Veriler:
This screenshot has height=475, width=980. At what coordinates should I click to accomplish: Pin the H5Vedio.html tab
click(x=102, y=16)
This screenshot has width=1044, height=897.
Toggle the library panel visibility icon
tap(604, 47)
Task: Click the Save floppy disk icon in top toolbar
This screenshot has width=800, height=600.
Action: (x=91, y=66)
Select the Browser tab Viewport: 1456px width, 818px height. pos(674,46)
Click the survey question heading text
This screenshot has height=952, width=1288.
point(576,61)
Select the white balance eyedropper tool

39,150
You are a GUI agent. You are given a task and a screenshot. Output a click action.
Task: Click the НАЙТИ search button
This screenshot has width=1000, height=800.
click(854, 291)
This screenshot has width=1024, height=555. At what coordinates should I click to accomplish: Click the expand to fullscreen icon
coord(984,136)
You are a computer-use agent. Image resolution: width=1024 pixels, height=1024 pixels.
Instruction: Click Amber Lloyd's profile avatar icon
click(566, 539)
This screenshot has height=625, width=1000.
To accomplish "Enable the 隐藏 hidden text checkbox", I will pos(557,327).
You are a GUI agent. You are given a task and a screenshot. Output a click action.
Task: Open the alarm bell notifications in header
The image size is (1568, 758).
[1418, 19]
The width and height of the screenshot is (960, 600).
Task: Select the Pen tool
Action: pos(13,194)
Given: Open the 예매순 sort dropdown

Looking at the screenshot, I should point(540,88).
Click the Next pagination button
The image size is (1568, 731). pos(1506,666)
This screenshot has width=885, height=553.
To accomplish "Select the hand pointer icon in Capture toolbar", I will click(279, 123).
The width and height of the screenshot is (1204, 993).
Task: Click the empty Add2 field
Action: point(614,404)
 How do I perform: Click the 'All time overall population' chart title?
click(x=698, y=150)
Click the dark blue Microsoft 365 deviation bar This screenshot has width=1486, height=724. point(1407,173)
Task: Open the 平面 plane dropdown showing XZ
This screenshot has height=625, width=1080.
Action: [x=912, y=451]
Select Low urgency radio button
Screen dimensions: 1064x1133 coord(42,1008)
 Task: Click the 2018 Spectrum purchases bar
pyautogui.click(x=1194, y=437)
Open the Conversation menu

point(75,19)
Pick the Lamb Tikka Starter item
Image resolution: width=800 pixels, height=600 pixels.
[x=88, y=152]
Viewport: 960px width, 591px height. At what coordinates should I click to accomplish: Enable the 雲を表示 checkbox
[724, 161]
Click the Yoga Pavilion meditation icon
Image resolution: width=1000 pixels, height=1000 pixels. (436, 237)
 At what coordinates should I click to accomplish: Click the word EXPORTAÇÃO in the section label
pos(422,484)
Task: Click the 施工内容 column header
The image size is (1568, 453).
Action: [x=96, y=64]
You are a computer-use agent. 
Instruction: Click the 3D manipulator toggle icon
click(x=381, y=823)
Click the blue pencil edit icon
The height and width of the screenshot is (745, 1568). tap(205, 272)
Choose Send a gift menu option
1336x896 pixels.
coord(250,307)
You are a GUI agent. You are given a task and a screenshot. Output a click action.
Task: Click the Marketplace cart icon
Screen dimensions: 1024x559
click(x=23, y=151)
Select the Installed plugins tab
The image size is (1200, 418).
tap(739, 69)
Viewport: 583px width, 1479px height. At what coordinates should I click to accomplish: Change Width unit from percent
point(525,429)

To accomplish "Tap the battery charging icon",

Alıştırmanın amacı: Yukarıdaki öğelerde "resolution" kelimesinin geçtiği satırları say. Büyük-küçük harf farkı önemli; yalnızca sayıyı yaz.

Görevin çözümü: 3